At last I reach Sylvie. I kneel beside her and wrap my arms around her. I can feel her juddering heartbeat passing into my body. I press my mouth into her hair. Anger sears through me. I’m angry with everyone, everything—with everyone in my world but Sylvie. Angry with Adam for bringing us here and opening Sylvie up to all this anguish. Angry with myself for agreeing to come, and with Deirdre for her caution and the promise she made me make. Angry most of all with this cool, remote girl who just walked on, who wouldn’t give anything.
At last Sylvie quiets down. I’m aware of the world around us again, and of Adam’s hand on my arm. The knees of my jeans are wet and stiff with sand.
“Shall we go back now?” I ask her.
Sylvie doesn’t say anything.
I help her to her feet. I have her hand in my hand. Her skin is very cold. She’s crying quietly now. We start to walk back up the beach. The tide has turned and is coming in, and our footprints fill with water that holds the blue of the sky.
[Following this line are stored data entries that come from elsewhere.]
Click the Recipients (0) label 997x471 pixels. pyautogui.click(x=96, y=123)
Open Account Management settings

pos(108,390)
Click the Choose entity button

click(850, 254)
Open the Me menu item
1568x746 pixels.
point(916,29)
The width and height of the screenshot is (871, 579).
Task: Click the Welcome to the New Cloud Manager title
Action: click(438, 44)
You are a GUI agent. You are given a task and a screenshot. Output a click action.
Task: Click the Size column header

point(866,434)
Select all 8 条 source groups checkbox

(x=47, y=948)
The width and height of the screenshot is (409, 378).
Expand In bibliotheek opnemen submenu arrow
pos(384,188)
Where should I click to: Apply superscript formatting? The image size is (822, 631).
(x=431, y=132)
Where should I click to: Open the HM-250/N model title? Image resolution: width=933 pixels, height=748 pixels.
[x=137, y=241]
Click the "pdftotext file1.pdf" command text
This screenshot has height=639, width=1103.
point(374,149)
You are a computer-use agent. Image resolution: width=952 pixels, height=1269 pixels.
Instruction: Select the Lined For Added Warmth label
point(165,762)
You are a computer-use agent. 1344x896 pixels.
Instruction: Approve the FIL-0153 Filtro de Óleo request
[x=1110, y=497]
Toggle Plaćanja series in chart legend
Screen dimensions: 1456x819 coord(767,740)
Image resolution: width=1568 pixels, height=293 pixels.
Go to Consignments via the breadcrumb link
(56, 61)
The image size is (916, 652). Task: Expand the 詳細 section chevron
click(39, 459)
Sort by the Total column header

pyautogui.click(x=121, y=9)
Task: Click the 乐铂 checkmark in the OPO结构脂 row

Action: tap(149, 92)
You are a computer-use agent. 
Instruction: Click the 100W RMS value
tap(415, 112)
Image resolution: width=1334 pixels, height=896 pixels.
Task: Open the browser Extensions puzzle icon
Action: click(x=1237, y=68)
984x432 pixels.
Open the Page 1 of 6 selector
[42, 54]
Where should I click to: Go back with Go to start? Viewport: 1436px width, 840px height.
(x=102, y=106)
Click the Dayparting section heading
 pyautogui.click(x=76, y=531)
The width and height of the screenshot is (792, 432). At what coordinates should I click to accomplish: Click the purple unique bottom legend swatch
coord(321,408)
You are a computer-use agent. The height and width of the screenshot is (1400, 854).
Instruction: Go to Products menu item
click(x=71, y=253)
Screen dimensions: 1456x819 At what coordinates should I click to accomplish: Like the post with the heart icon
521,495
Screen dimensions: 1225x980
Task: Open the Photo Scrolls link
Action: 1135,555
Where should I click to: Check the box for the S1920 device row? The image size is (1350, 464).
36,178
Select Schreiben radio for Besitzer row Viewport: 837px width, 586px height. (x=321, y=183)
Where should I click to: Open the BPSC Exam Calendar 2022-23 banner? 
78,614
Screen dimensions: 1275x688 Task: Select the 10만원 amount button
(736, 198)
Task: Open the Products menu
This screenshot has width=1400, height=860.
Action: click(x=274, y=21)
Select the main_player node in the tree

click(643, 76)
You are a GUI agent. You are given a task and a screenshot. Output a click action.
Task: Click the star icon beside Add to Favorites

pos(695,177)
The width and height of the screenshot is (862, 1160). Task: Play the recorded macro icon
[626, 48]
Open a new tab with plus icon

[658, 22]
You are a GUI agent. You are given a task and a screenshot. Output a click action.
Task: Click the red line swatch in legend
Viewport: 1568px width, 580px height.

Adam glances across at me.
“Are you okay?” he says quietly.
“No. Not really,” I tell him.
At the foot of the steps by St. Vincent’s, we sit and take off our shoes and tip out some of the sand. One of Sylvie’s sneakers has come undone and she reties the laces, doing it slowly, methodically. Her face is streaked with tears. She climbs a few steps above us and sits there, drawing with her finger in the thin crust of sand on the step. The sea is blue and innocent, and far, far out, on the rim of the visible world, you can see that darker immaculate line, the water meeting the sky.
We stay there for a moment. I’m not quite able to move. The adrenaline has seeped away, and I’m left with a crushing tiredness.
Adam turns toward me. “That’s the girl you saw the photo of at Deirdre’s? That’s Gemma?”
“Yes.”
“And Sylvie has really never seen a picture of her?”
“No,” I tell him.
He shakes his head very slowly. His eyes are startled and wide.
Sylvie hears us.
“She’s my Lennie, Grace.”
“Yes, sweetheart.”
I have a sudden keen sense of the tenuousness of everything, as though this life, this world is flimsy, thin—like soap film or a fine stretched cloth of patterned silky fabric, a fragile, provisional, rainbow-colored thing.
Sylvie climbs down the steps to sit beside me. Her eyelashes are clotted from her crying.
“Why wouldn’t she talk to me?” she says. “Why wouldn’t she stay with me? She just went off and she wouldn’t wait for me, Grace.”
I don’t know what to say to her.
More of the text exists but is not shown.